La madre di Münchausen attraversa il crinale del doppio legame Eros-Thanatos, rappresentandone il volto orrorifico e patologico.
Diceria del topo e del secchio d'acqua è una – tra le infinite possibili – rappresentazioni delle aberrazioni del potere; la messa in scena del programmatico tentativo di eliminazione dell'«altro». Testamento in rivista è un atto di conciliazione etica nell'intersoggettività. L'unica possibile. M.V.

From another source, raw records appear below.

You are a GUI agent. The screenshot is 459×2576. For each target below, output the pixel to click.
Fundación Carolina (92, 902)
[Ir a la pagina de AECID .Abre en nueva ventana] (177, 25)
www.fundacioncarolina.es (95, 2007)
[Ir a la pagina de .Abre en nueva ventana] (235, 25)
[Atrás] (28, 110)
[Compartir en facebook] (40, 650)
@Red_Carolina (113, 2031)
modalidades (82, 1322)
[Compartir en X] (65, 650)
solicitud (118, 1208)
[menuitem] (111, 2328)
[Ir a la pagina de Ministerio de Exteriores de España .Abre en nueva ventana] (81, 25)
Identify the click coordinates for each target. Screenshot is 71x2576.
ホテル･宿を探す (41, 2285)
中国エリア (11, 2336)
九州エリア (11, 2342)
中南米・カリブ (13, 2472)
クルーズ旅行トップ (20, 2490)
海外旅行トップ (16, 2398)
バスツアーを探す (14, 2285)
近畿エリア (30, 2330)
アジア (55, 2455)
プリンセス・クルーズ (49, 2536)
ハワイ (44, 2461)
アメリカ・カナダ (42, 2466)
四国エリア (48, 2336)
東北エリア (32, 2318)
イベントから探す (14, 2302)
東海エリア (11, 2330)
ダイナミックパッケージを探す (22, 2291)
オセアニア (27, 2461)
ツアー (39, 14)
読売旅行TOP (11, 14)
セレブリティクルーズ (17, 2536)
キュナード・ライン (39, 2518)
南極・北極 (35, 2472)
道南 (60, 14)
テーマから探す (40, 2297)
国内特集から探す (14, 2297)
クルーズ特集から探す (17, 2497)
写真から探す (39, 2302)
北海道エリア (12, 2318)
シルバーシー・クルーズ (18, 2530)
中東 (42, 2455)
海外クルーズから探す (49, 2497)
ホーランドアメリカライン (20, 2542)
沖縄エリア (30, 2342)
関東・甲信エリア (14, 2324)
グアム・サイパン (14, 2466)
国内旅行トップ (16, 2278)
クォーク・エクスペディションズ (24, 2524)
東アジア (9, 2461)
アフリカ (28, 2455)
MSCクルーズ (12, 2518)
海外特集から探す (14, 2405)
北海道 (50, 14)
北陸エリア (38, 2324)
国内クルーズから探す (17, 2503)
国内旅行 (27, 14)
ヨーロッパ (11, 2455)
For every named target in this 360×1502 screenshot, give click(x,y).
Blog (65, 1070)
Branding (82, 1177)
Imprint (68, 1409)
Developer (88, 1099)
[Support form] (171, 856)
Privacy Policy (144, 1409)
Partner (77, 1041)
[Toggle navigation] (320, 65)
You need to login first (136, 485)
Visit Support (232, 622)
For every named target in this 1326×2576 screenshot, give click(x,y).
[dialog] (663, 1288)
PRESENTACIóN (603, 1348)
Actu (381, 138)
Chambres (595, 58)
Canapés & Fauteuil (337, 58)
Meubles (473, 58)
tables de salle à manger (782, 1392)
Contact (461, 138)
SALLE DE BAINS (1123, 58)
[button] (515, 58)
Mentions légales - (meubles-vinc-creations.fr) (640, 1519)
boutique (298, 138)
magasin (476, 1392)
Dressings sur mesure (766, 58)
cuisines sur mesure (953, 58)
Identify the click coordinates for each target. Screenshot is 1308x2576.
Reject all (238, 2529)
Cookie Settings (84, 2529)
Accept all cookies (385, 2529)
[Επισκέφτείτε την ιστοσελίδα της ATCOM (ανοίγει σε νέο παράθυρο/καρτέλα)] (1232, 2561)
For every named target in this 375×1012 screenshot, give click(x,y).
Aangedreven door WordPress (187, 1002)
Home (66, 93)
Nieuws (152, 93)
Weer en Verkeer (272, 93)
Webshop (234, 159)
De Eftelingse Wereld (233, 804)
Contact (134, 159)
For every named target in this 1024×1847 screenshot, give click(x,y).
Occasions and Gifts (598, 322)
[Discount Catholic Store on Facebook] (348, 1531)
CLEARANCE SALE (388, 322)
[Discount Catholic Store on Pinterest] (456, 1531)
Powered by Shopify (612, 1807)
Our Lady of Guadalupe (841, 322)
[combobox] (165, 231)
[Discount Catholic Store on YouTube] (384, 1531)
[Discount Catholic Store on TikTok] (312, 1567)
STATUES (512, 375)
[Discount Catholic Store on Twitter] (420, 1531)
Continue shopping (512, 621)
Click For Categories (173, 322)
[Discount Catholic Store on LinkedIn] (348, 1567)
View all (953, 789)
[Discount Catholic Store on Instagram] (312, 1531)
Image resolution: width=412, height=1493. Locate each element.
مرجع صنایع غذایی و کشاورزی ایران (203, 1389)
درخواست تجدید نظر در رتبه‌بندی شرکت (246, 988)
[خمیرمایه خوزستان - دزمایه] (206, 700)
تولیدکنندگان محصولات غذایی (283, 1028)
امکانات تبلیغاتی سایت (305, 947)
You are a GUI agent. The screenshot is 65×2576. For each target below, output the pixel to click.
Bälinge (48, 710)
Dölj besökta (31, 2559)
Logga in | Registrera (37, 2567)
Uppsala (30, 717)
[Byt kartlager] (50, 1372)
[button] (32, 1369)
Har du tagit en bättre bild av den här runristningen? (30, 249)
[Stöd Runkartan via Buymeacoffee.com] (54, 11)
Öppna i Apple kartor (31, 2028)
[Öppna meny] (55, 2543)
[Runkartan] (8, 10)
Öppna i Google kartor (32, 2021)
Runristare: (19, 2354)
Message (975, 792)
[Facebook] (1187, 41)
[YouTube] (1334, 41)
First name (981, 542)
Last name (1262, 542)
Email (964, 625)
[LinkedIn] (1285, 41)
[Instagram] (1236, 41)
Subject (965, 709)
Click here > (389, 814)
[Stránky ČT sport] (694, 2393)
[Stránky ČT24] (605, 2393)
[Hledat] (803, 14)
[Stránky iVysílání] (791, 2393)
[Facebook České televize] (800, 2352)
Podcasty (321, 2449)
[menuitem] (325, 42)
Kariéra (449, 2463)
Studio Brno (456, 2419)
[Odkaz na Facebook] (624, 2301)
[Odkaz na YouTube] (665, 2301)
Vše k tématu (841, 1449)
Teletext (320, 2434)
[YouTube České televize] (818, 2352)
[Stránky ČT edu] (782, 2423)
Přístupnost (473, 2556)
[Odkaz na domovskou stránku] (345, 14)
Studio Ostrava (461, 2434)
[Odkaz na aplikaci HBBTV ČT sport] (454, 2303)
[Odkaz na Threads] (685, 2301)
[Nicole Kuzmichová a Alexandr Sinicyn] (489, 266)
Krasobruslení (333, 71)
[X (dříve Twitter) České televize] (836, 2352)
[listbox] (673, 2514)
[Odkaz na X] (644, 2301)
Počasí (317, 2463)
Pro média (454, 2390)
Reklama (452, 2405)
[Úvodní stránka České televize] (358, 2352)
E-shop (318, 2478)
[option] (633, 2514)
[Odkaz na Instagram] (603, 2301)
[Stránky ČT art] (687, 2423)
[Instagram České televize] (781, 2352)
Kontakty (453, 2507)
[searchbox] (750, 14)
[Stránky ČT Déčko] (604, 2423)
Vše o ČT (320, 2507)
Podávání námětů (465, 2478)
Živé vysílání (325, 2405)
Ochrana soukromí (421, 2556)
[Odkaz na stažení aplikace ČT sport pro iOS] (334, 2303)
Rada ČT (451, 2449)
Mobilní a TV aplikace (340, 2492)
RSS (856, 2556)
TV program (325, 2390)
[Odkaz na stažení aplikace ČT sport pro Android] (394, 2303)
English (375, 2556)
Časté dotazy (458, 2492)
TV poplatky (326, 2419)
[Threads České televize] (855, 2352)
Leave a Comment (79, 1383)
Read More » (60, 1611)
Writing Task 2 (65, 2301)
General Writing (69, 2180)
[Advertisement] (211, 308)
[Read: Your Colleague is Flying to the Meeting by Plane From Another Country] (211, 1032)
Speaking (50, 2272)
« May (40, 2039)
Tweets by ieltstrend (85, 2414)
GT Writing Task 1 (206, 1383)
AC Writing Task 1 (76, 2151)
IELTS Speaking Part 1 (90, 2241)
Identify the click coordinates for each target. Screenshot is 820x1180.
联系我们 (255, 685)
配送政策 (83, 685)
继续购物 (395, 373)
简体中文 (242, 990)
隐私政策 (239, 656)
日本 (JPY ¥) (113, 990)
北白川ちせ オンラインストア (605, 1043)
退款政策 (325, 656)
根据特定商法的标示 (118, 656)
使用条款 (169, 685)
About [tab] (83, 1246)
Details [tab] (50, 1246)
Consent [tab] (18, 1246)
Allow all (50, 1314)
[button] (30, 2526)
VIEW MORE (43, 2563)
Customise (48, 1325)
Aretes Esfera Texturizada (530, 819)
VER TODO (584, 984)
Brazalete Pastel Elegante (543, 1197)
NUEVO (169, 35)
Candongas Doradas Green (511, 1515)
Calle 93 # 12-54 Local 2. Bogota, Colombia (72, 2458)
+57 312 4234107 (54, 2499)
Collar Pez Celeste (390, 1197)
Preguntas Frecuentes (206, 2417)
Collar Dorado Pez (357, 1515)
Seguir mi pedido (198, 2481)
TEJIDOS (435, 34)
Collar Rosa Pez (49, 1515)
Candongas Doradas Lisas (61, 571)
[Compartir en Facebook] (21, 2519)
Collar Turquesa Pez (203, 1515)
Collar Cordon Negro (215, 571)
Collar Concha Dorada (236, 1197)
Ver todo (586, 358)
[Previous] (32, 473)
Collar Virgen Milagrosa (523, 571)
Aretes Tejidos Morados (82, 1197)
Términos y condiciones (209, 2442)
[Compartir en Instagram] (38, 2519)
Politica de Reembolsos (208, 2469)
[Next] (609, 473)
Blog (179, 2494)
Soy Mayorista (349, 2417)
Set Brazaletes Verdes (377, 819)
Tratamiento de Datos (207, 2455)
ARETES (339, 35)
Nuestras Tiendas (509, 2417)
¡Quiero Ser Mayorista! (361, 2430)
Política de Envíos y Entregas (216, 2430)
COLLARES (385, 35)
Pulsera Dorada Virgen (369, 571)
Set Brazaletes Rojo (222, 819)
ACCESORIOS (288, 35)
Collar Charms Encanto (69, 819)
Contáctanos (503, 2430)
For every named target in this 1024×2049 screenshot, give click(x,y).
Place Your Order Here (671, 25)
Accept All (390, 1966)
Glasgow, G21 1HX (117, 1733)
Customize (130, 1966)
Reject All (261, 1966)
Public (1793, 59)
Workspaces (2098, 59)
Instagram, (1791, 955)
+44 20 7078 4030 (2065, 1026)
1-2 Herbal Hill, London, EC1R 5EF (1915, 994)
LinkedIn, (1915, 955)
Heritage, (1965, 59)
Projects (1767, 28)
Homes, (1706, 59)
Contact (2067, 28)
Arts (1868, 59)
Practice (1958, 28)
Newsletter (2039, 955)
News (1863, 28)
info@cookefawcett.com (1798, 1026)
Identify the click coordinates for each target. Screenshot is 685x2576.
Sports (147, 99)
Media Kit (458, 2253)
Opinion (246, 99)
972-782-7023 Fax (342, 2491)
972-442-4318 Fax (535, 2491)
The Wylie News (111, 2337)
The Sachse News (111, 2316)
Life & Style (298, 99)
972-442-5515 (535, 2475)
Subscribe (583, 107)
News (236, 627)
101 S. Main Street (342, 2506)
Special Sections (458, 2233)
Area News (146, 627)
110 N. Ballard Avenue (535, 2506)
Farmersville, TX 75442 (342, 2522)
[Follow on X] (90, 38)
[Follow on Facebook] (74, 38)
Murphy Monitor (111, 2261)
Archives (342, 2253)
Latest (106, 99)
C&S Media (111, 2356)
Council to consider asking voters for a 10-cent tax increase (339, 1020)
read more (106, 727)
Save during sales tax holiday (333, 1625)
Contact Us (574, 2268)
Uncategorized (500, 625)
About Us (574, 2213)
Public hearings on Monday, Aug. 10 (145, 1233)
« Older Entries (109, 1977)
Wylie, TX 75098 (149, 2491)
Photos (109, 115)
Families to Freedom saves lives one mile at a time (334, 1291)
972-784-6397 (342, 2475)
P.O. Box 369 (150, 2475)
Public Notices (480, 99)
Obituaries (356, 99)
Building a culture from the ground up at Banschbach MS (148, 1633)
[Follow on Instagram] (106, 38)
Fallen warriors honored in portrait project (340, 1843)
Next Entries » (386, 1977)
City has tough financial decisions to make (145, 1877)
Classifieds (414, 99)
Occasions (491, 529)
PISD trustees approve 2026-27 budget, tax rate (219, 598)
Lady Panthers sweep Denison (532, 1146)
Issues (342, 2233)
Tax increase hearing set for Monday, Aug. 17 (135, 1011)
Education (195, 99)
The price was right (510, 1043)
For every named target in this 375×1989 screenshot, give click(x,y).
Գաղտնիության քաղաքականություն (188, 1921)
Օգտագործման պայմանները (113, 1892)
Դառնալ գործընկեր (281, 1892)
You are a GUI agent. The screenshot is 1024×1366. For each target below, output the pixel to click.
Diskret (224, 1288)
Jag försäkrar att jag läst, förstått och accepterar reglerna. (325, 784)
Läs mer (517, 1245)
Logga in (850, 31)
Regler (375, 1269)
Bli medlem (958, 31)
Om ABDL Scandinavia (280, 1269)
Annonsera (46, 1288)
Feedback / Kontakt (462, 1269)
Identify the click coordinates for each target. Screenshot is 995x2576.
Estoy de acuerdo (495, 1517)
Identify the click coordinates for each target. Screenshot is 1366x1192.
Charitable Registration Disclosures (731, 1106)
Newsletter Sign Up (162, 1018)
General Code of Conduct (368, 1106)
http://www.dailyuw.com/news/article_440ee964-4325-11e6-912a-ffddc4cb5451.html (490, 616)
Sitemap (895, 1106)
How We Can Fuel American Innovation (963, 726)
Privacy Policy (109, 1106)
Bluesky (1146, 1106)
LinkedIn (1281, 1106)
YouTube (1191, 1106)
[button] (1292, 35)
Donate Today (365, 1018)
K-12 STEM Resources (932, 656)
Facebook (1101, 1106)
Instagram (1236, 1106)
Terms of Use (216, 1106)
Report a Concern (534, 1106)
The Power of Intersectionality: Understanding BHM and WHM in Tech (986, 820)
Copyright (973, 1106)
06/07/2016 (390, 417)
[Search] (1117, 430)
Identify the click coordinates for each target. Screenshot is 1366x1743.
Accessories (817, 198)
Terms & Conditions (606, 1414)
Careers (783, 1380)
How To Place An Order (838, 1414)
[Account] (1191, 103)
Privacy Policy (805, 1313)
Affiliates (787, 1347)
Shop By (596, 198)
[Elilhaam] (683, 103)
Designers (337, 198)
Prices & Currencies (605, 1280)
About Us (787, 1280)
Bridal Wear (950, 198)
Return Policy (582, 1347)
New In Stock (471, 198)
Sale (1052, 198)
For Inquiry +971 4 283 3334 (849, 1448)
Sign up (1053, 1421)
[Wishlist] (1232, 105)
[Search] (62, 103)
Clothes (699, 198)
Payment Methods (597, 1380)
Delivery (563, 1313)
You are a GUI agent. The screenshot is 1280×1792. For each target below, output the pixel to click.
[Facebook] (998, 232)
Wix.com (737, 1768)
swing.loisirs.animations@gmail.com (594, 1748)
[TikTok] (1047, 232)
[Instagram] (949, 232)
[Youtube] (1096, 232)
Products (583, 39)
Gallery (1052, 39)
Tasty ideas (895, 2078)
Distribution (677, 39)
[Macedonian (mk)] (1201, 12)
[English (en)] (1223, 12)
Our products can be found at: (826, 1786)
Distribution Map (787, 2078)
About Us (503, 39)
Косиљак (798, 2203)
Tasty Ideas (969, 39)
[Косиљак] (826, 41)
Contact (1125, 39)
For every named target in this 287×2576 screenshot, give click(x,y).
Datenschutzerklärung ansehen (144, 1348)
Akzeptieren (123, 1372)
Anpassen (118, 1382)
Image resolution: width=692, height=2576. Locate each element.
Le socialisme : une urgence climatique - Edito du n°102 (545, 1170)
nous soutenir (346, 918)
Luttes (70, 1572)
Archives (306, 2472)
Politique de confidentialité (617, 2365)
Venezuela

Matteo Vercesi è dottorando di ricerca in Italianistica e Filologia classico-medievale. Ha al suo attivo pubblicazioni in volumi collettivi e in varie riviste, riferibili prevalentemente alla produzione in volgare del Duecento e Trecento e alla poesia del Novecento e dell'età contemporanea. Si è occupato di aspetti riguardanti la riscrittura letteraria di figure e tòpoi della mitologia classica e della tradizione biblica, collaborando alle opere, edite in più volumi e dirette da Pietro Gibellini, Il mito nella letteratura italiana e La Bibbia nella letteratura italiana (Brescia, Morcelliana); della ricezione e diffusione della figura di Alessandro Magno in epoca medievale e moderna; e di letteratura dialettale, con particolare riguardo alla produzione lirica di Biagio Marin (nel 2007 si è aggiudicato ex aequo il Premio Nazionale di Poesia “Biagio Marin” per la saggistica). È segretario di redazione della rivista internazionale «Letteratura e dialetti». Collabora alle attività di ricerca del Dipartimento di Italianistica e Filologia Romanza dell'Università "Ca' Foscari" di Venezia.